Jimmy’s biggest unrequited love would be for Margaret Sullavan, his costar in four films. The pair met years earlier doing summer stock. “She was very pretty, petite and sexy,” describes Eliot. Jimmy asked her out in the “longest, slowest, shyest but most sincere invitation,” Margaret once recalled. But her heart had already been claimed by another member of their company, Jimmy’s best friend, Henry Fonda. “Jimmy was in love with Margaret, but she was more into a bad boy like Henry,” Eliot shares.

Henry and Margaret would marry in 1931 and divorce only months later. She remained close to Jimmy, and although their relationship never turned romantic, Margaret helped him launch his film career and gave him insight into what he wanted in a partner. “She was his best acting teacher,” says Eliot. “She also really taught him who he was — and who he wasn’t. And that set him up for the way his love life went.”

But there were still other false starts. Jimmy fell for Donna Reed, his wife in 1946’s It’s a Wonderful Life. “He was crazy about her,” Eliot dishes. “But she was married, and neither one was the kind of person who would act on it.”

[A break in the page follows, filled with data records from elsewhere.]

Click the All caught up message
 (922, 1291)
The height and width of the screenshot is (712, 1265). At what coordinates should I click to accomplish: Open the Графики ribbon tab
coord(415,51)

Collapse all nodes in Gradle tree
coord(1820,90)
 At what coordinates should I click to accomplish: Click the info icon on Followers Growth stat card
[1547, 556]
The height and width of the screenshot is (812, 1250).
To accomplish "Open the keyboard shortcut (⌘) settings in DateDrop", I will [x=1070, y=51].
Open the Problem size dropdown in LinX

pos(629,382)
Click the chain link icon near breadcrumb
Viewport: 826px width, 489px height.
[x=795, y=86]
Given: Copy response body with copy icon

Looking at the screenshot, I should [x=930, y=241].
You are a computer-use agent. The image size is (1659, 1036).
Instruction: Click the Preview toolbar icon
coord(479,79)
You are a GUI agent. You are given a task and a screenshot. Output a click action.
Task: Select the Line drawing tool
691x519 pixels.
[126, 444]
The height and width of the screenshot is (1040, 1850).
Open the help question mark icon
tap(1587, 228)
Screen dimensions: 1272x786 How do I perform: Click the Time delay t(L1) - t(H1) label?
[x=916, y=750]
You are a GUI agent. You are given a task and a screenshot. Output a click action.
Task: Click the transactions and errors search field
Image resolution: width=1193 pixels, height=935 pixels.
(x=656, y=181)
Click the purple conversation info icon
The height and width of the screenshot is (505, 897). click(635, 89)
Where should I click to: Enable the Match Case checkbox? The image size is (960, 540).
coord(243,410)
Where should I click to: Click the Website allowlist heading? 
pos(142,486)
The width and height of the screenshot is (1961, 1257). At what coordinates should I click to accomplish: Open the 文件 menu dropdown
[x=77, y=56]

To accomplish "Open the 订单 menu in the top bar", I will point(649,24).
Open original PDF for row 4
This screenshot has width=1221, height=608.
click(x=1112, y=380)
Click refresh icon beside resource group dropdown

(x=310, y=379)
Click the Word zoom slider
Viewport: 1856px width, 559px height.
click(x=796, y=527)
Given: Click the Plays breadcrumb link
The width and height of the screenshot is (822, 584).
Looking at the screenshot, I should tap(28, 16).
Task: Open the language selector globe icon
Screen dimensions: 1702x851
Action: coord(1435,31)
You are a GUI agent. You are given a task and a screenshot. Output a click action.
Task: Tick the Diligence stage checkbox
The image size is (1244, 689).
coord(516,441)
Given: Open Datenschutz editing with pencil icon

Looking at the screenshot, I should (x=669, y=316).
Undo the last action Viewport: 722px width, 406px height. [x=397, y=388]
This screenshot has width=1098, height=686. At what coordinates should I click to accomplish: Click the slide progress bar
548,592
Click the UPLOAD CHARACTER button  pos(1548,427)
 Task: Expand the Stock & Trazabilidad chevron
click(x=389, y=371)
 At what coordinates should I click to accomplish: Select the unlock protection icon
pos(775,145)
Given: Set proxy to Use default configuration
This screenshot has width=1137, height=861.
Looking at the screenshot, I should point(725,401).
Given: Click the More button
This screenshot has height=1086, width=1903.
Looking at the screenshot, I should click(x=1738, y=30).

He finally met Gloria McLean at a dinner party in the summer of 1948 and was immediately taken with her beauty, sweet nature and humor. The couple wed the following year, and their twins, Kelly and Judy, were born in 1951. Along with Gloria’s sons, Ronald and Michael, they created a happy, blended family that endured for the rest of their lives. “I’ve had so many blessings and good fortune. Gloria and the children continue to bring me enormous pleasure,” said Jimmy in 1985, 12 years before his death. “On the whole, it’s been a darn wonderful life.”